6. De beoordeling van de gronden van het verzet

Het verzet kan naar het oordeel van de Kamer niet slagen. De door klager in verzet overgelegde stukken voegen niets toe aan hetgeen door hem in de inleidende klacht is gesteld. Wat door klager verder ter zitting is aangevoerd werpt naar het oordeel van de Kamer geen nieuw licht op de beslissing van de voorzitter. De Kamer acht de beslissing van de voorzitter juist en het verzet dient ongegrond te worden verklaard

7. Op grond van het voorgaande wordt beslist als volgt.

BESLISSING:

De Kamer voor Gerechtsdeurwaarders:

-        verklaart het verzet ongegrond.

Aldus gegeven door mr. A.W.J. Ros, plaatsvervangend-voorzitter en mr.
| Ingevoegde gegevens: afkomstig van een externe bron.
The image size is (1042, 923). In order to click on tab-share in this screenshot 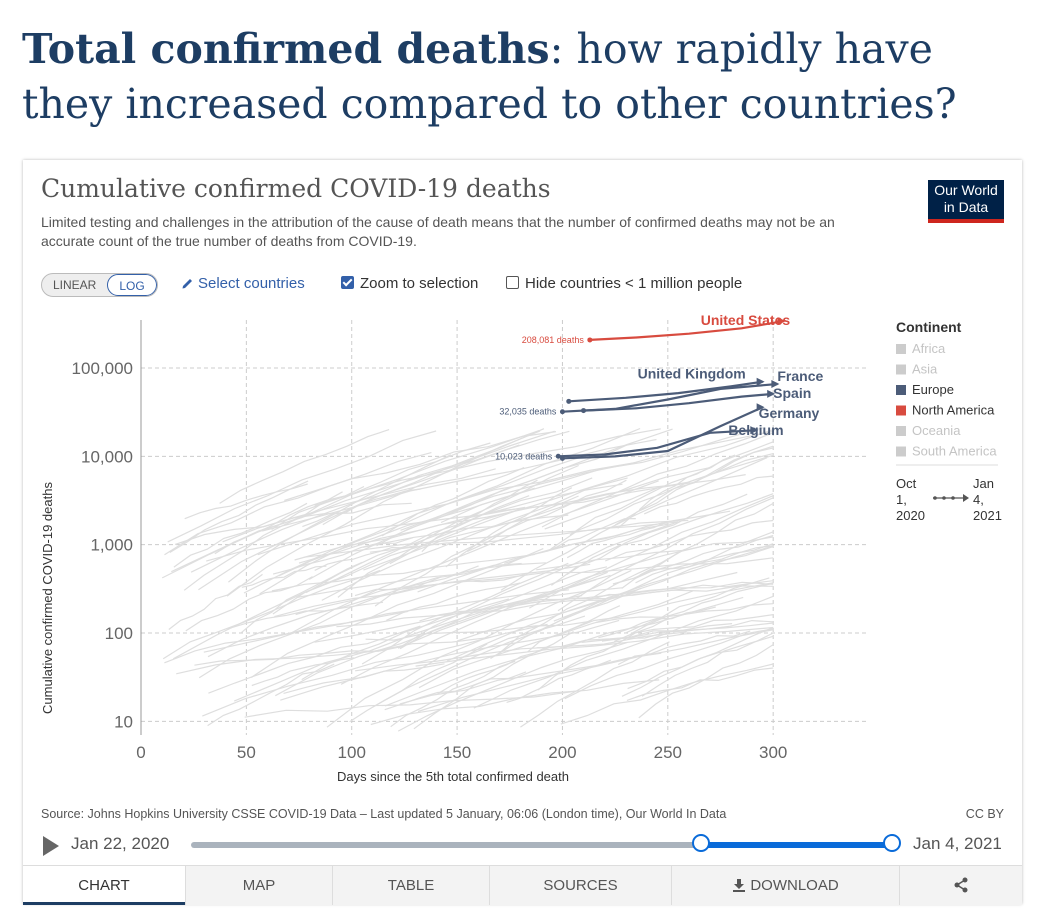, I will do `click(960, 886)`.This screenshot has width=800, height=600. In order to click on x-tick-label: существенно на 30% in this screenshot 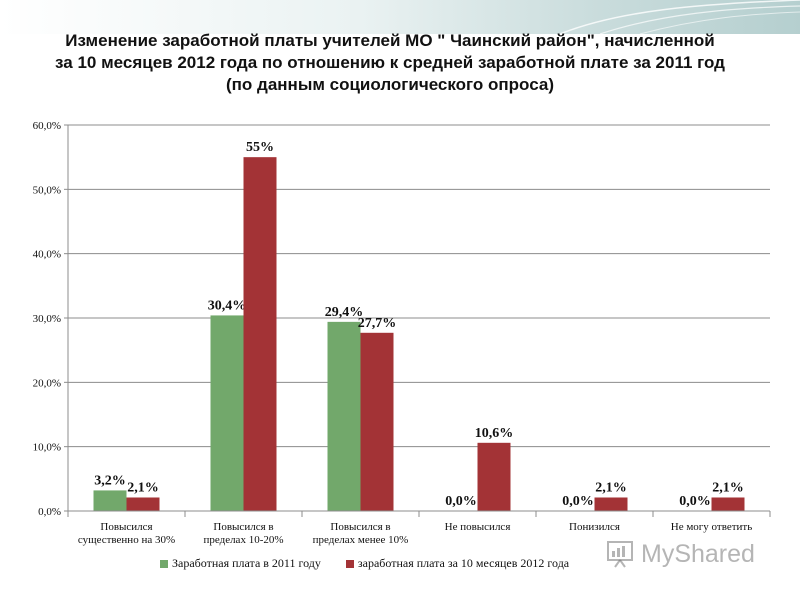, I will do `click(126, 540)`. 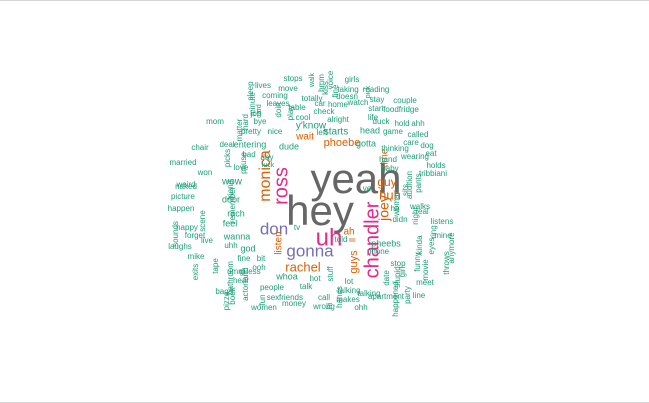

E.R.S.M. Marres  en J.C.M. van der Weijden leden en uitgesproken ter openbare terechtzitting van 29 maart 2011 in tegenwoordigheid van de secretaris.

Tegen deze beslissing staat op grond van het bepaalde in artikel 39 lid 4 van de

Gerechtsdeurwaarderswet geen rechtsmiddel open.